Having some key estate-planning documents lets you control what happens to your assets and health-care decisions if anything happens to you. These documents are particularly important if you've been divorced or remarried. If you're helping elderly parents with their finances, you may also want to make sure they have these documents up to date, too.

Make sure you have a will. Without a will, the state determines who receives your assets — and that person may not be who you had expected. If you've been remarried, for example, the state laws may pass everything to your new spouse and leave any children from your first marriage with nothing. Having a will lets you decide who receives what and also gives you an opportunity to pass assets to grandchildren or a charity, too. If you have young children, also specify who you would like to be their guardian if anything happens to you, and set aside money in your will to help them financially.

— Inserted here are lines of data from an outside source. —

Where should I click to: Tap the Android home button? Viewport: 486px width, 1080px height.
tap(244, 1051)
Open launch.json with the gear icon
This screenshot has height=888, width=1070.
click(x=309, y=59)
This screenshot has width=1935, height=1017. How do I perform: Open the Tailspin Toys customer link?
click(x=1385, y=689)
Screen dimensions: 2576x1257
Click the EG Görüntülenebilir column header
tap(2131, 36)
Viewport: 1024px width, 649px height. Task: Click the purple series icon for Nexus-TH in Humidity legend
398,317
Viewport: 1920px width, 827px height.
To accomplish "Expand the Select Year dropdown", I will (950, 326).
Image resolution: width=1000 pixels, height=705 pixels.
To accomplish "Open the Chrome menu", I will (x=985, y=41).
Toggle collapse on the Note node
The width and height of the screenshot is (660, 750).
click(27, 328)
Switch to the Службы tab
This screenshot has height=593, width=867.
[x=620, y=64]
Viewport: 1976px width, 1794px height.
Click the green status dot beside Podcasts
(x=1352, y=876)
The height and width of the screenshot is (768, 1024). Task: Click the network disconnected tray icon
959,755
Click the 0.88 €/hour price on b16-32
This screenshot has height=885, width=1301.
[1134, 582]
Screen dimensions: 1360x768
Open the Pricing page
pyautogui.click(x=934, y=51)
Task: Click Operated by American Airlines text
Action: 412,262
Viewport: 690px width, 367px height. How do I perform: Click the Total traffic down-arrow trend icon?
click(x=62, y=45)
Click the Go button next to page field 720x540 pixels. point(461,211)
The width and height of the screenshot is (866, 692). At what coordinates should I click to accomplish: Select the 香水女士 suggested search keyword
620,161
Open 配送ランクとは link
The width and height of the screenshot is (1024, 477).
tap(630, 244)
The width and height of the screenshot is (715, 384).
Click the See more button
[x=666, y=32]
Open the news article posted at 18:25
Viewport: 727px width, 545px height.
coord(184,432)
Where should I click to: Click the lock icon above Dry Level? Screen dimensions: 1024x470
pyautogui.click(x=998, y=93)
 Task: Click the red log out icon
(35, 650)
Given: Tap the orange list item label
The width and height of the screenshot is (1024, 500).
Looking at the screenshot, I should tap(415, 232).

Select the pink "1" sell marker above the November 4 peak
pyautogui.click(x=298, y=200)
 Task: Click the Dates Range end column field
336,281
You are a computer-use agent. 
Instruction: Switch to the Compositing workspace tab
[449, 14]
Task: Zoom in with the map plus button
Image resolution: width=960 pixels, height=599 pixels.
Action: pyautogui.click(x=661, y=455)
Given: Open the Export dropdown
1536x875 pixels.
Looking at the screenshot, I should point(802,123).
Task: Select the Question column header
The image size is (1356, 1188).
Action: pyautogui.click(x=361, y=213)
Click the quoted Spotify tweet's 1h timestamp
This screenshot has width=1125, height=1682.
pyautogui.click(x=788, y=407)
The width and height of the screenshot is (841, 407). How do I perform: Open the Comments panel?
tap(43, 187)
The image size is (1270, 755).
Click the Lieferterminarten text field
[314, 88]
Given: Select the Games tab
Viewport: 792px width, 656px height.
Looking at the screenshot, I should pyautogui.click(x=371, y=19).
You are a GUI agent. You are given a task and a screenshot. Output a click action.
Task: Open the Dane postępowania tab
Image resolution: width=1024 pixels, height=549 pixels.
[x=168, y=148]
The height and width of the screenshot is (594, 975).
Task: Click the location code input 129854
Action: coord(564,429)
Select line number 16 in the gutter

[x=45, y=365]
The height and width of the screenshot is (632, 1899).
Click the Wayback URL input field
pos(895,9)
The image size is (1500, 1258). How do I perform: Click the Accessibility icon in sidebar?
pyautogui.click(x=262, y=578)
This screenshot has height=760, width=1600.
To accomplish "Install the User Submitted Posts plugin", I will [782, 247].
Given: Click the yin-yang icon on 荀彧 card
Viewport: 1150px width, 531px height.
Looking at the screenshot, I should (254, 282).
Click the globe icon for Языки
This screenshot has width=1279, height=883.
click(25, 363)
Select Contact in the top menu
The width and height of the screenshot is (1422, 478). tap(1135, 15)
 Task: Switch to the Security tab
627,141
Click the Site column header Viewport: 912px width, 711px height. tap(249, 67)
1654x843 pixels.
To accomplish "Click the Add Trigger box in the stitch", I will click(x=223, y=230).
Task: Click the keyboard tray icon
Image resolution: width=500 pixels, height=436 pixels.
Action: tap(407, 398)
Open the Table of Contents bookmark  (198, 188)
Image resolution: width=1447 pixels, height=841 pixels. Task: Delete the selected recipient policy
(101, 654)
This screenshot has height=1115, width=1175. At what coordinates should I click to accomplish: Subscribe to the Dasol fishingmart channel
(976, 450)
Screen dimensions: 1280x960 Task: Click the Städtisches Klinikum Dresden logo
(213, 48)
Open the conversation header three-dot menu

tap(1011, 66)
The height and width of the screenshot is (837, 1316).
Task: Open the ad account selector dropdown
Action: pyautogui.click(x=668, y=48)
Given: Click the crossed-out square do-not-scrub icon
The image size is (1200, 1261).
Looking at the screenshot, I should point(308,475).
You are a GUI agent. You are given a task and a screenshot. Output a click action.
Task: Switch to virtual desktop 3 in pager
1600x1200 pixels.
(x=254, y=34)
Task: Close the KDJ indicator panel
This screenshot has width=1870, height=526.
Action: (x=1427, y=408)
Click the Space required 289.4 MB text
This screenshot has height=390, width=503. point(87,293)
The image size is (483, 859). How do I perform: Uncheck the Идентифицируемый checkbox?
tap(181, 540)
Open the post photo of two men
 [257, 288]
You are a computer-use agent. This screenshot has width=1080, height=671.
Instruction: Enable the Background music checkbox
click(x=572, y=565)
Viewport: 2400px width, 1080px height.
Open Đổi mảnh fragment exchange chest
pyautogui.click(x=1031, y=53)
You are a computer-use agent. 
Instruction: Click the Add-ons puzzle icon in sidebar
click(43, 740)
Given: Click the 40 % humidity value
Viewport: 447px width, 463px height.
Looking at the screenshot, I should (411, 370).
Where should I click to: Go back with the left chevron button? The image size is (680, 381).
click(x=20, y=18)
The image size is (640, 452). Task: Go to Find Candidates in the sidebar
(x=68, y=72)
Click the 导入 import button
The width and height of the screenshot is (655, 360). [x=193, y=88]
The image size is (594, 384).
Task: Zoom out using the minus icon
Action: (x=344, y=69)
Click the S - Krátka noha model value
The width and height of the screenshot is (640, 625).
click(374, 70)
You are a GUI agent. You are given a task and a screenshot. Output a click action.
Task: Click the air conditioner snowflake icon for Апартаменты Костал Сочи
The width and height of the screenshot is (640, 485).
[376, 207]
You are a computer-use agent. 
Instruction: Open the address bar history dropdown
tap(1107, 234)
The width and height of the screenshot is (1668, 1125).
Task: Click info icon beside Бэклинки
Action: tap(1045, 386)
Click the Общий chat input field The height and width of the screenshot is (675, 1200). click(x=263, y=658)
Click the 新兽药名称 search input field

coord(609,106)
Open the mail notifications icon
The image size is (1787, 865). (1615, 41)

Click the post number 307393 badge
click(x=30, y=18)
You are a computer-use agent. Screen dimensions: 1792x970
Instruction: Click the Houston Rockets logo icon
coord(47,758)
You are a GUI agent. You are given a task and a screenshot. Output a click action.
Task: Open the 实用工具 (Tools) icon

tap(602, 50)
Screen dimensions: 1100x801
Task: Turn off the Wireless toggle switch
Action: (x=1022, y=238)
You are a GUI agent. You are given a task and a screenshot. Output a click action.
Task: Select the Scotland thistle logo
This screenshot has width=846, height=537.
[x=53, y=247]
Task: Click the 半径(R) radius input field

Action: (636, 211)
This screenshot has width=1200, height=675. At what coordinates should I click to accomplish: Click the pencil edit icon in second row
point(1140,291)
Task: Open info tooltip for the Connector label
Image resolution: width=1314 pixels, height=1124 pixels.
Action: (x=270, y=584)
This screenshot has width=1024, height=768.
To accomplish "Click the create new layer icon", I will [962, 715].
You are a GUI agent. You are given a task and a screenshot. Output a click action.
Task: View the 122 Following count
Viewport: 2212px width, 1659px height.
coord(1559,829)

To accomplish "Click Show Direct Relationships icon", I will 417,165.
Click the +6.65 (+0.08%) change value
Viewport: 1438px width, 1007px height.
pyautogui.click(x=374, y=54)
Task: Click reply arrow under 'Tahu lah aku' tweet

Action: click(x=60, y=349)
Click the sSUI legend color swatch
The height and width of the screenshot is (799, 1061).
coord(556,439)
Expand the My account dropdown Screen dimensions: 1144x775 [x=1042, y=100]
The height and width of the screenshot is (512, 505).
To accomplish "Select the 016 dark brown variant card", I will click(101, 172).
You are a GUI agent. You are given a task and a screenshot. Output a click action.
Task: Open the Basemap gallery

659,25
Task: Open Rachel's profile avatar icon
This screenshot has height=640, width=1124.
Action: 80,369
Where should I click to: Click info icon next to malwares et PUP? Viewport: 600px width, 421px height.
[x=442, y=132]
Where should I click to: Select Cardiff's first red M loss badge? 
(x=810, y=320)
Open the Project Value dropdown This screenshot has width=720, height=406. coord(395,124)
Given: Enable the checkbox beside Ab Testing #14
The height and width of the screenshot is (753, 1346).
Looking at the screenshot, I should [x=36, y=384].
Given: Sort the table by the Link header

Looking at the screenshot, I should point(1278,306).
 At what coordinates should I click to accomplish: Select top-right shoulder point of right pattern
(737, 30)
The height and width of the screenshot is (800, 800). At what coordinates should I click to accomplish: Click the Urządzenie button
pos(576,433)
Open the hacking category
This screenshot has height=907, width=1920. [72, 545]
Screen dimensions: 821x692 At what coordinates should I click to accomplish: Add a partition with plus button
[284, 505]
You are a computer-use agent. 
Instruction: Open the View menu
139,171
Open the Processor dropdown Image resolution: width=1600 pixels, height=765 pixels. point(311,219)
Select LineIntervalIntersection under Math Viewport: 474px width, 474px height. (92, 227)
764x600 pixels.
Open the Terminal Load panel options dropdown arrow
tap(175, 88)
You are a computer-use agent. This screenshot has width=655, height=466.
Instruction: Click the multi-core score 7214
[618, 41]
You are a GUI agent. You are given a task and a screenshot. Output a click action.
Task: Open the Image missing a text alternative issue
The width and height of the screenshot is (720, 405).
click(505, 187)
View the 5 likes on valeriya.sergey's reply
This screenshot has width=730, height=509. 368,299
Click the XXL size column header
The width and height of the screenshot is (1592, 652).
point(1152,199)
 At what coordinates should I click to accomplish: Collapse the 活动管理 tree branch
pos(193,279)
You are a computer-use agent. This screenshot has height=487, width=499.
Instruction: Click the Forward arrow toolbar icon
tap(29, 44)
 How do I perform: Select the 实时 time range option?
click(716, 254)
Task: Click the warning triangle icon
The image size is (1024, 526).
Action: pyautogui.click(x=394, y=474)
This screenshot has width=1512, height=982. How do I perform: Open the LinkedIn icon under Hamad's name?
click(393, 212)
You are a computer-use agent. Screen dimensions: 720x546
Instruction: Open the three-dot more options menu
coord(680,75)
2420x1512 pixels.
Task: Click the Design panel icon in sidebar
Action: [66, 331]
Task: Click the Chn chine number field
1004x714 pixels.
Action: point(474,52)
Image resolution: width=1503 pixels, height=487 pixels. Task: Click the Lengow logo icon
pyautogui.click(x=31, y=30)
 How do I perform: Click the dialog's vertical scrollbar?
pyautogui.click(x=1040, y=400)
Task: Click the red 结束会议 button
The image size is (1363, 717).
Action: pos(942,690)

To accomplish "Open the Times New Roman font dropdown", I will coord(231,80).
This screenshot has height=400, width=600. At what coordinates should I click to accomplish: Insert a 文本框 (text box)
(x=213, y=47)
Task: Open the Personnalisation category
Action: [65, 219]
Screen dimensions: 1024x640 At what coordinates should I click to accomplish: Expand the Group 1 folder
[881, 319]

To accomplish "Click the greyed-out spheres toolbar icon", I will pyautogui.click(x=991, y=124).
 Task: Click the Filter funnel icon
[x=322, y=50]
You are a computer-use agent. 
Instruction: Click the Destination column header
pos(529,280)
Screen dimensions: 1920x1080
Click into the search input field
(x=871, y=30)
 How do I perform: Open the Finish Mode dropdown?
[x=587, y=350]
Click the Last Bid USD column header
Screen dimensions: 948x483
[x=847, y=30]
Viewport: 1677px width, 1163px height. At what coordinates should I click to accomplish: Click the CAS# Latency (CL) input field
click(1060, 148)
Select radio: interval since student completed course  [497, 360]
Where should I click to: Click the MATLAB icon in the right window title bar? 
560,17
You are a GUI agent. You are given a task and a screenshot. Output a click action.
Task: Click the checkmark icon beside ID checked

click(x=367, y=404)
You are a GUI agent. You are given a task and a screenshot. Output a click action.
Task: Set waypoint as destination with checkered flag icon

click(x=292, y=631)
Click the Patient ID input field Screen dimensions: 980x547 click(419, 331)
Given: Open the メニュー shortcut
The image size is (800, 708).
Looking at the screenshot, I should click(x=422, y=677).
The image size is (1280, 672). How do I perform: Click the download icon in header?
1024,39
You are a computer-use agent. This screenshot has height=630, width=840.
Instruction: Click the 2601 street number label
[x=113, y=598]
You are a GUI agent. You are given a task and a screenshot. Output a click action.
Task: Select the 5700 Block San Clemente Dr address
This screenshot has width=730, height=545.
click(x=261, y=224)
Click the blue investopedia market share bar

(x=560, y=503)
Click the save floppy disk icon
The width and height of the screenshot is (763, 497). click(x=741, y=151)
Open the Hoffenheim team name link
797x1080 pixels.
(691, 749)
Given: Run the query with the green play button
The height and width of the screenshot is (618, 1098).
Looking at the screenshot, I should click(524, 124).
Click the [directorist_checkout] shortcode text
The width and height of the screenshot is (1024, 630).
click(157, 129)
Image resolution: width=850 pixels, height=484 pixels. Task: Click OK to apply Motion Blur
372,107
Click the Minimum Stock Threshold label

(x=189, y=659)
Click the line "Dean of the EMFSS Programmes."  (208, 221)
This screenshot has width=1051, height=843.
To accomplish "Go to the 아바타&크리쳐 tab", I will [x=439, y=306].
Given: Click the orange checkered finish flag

Update your beneficiary designations. Your retirement-savings accounts and life insurance proceeds go to the beneficiary you designated, no matter what your will says. Check on your beneficiary designations and make sure they're all up to date, especially if you get married, divorced, or have kids or grandkids.

Create a health-care proxy and living will. A health-care proxy lets you designate someone to make medical decisions on your behalf if you're incapacitated. A living will lets you specify your wishes for end-of-life care. Some states combine these two documents together in an "advance directive for health care." See the American Bar Association's Giving Someone Power of Attorney for Your Health Care guide at www.americanbar.org.

Consider a durable power of attorney. This gives someone else the authority to make financial decisions on your behalf if you're unable to do so yourself, such as dealing with banks and other financial institutions. You need to be very careful about whom you appoint as your power of attorney because he or she will have access to your finances. You can specify that the power of attorney doesn't become effective unless you are incapacitated under certain conditions.